Locate each line with the string "computer" in the listing below and copy it.

• [Dataset extract]
•••••

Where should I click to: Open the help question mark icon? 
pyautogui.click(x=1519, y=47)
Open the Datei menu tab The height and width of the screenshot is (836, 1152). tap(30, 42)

•••••

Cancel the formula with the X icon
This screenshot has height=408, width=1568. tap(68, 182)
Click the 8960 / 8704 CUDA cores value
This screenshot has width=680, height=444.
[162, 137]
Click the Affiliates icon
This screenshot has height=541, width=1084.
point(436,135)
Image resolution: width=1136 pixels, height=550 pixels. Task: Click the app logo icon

•••••

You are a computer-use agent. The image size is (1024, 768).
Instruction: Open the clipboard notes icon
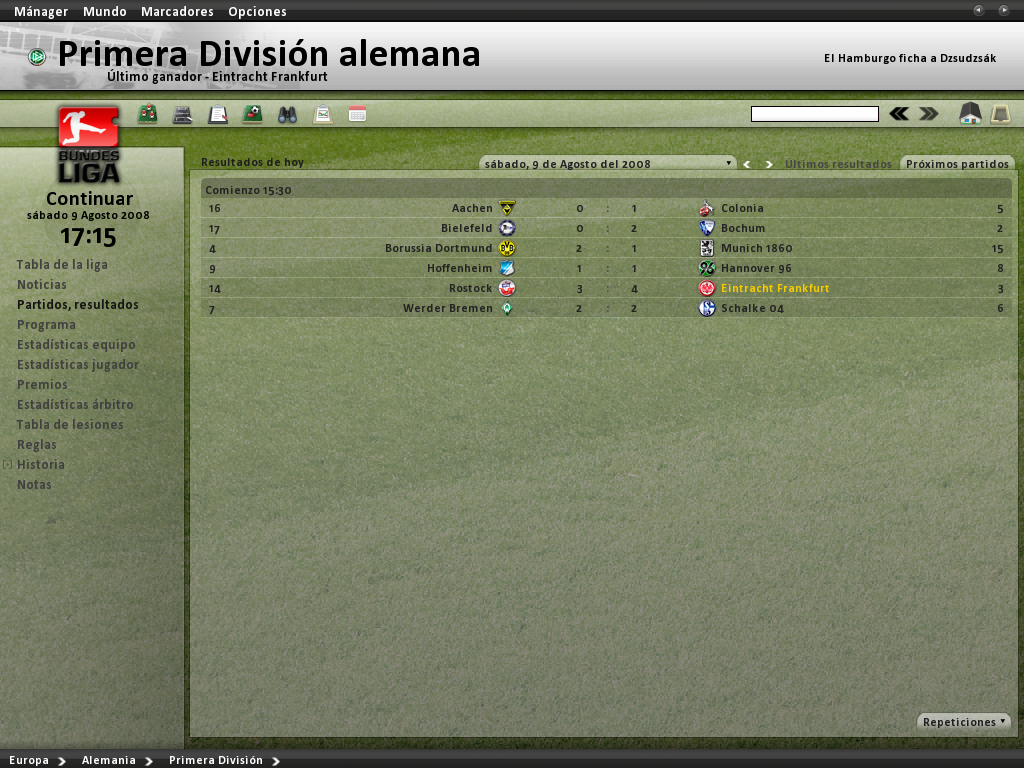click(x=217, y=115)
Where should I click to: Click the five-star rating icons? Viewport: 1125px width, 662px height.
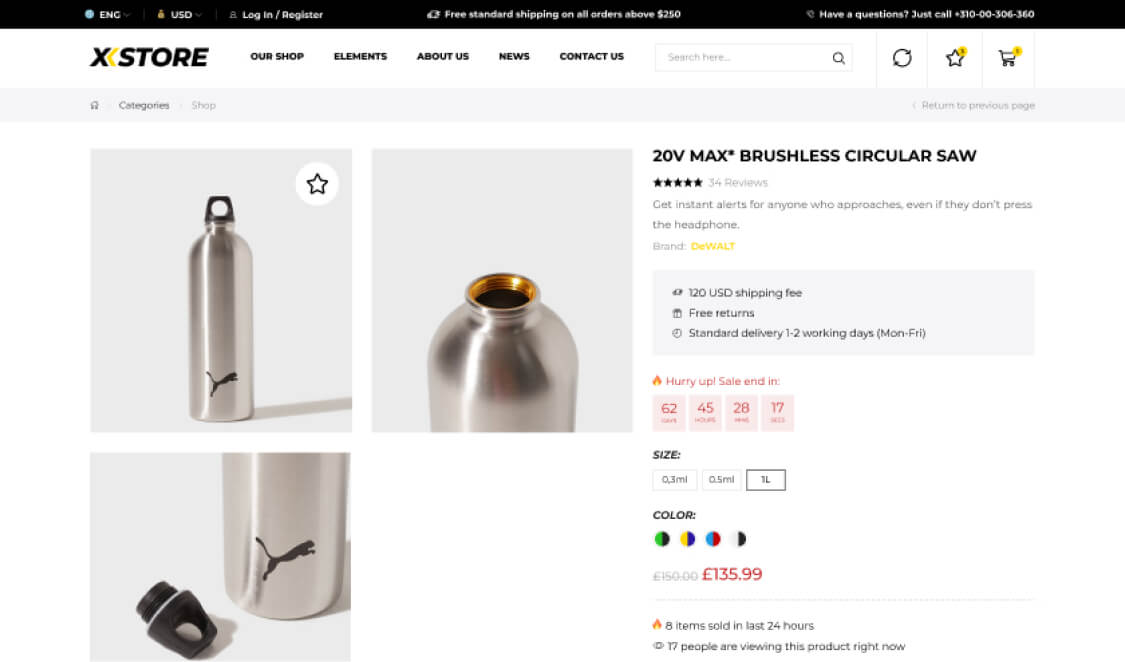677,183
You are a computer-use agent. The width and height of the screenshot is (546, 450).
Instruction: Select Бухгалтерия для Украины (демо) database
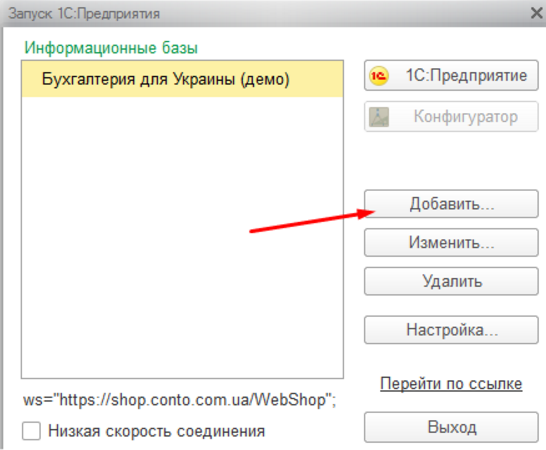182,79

•••••

• [Answer below]
You are a computer-use agent. The image size is (1024, 768).
You are a computer-use agent. The width and height of the screenshot is (546, 450).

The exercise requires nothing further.